Als ich mir die Via Francigena als unsere Route rausguckte, verschwendete ich nicht den geringsten Gedanken daran, dass dieser Weg ja – eigentlich – ein Pilgerweg ist. Er passte, wie ich ja im Übrigen schon mal gesagt habe, perfekt in unser Bedürfnis-Schema, und er bot sowohl Struktur – in Sinne klar definierter Tagesetappen -, als auch Strukturen, im Sinne von Ess- und Schlafplätzen. Was soll ich sagen? Ich konnte mir überhaupt nicht vorstellen, dass Menschen sich tatsächlich, heutzutage, aus religiösen Gründen auf diesen Weg machen könnten. Ich sollte eines Besseren belehrt werden, und ein paar Mal, ich gestehe es, habe ich mich ob dieser meiner Blauäugigkeit ein bisschen geschämt – aber davon ein ander Mal.

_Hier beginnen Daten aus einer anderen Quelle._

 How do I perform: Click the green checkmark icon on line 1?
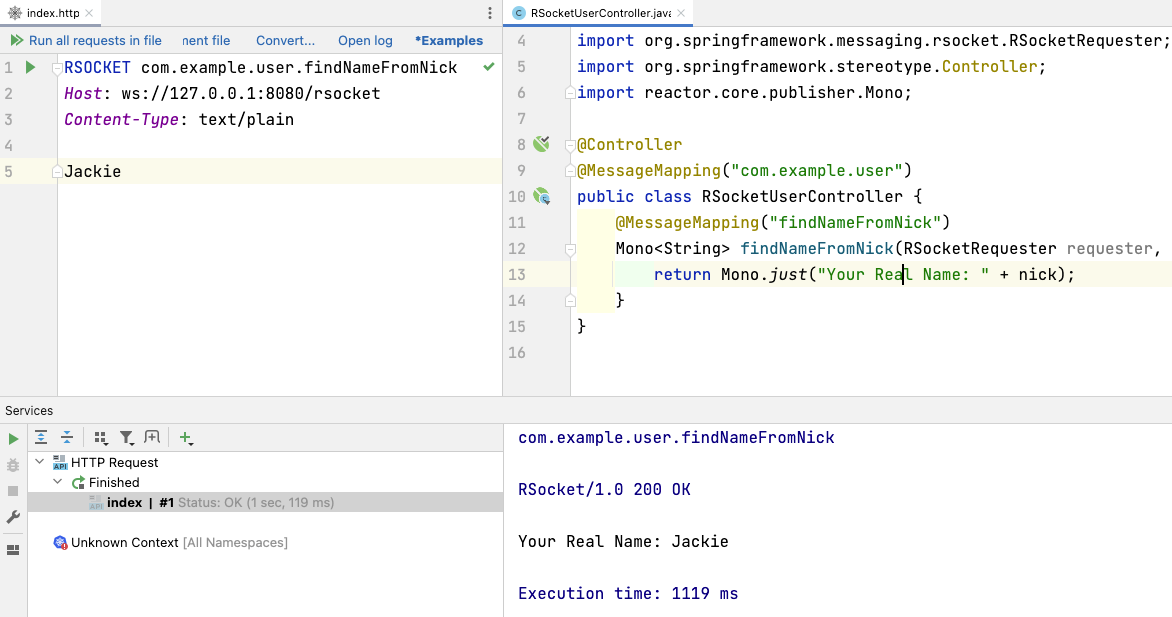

Tatsächlich waren acht der zehn Menschen, denen wir im Laufe unseres Wandermonats begegneten, in religiösen Belangen unterwegs, und zwar sehr, sehr ernsthaft. Allerdings: Bei mehr als der Hälfte dieser devoten Wanderer – ausnahmslos männlichen Geschlechts, übrigens – habe ich mir gedacht, dass sie wohl besser daran getan hätten, zu einem Psychotherapeuten statt pilgern zu gehen. Einer insbesondere, ein junger Mann aus Lyon, glaube ich (alles zu Fuß!), hat schweren Eindruck gemacht auf mich: Er schien unter einem ungeheuren Druck zu stehen, und konnte – wollte? – niemandem in die Augen sehen. Er ging allein, und sein erster Gang am Ende der Tagesetappe führte ihn stets in die Kirche, und dann zum Pfarrhaus, wo er sich verköstigen ließ (haben wir uns von anderen Pilgern, die in den gleichen Strukturen übernachteten wie er, erzählen lassen. Ja ja, da ergeben sich die interessantesten Geschichten). Würde mich wundern, wenn dieser junge Mann nicht direkt auf seinem Weg zum „Himmel“ gewesen wäre.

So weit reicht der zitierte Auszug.